**Challenge:** Find each line in the items below that contains the word "down" and copy those lines out. Case counts.

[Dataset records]
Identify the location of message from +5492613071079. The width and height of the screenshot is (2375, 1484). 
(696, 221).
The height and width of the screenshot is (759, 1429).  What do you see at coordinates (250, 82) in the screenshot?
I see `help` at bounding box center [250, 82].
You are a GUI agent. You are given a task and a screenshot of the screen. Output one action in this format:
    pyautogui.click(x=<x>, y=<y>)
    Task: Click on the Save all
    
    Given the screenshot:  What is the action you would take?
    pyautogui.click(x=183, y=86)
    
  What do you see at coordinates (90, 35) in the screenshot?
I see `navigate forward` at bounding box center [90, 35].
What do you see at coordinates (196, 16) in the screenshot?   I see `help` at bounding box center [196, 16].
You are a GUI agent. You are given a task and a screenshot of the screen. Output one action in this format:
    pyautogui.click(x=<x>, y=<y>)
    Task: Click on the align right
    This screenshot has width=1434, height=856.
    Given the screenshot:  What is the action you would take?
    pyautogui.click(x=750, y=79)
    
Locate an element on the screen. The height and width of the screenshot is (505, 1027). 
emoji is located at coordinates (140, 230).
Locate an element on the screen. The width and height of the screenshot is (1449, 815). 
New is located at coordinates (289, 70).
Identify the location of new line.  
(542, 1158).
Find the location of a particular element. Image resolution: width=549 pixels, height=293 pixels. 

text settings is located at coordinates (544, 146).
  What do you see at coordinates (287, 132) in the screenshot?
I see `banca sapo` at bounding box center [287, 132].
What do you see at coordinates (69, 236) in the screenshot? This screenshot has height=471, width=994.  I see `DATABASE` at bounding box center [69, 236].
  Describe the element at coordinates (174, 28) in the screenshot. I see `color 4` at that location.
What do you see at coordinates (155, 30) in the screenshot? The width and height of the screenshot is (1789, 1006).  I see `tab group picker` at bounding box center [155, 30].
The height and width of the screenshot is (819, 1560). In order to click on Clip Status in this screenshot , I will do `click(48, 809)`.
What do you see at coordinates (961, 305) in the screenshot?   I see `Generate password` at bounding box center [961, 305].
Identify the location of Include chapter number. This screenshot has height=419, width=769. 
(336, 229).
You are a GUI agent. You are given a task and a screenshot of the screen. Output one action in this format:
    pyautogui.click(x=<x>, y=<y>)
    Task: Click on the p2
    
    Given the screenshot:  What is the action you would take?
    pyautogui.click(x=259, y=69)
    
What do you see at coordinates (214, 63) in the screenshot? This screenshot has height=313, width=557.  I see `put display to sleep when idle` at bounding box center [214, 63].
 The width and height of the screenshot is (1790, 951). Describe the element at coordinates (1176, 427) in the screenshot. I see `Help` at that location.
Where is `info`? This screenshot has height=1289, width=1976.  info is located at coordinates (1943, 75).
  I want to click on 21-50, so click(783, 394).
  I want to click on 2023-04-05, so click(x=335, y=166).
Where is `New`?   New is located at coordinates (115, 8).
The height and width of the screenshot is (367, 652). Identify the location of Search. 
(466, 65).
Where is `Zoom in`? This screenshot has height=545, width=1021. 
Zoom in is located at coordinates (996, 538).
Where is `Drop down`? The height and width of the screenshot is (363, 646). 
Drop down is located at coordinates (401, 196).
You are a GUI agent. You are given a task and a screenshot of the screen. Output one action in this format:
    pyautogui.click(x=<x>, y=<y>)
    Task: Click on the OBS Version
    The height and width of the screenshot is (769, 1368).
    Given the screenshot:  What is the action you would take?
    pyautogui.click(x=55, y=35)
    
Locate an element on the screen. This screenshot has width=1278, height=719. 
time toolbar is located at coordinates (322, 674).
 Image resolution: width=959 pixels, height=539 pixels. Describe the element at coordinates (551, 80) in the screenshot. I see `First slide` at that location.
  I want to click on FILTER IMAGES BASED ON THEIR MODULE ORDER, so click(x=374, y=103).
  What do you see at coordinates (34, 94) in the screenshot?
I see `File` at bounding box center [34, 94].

**Output for this task:**
Where is `Drop down`? The height and width of the screenshot is (363, 646). 
Drop down is located at coordinates (401, 196).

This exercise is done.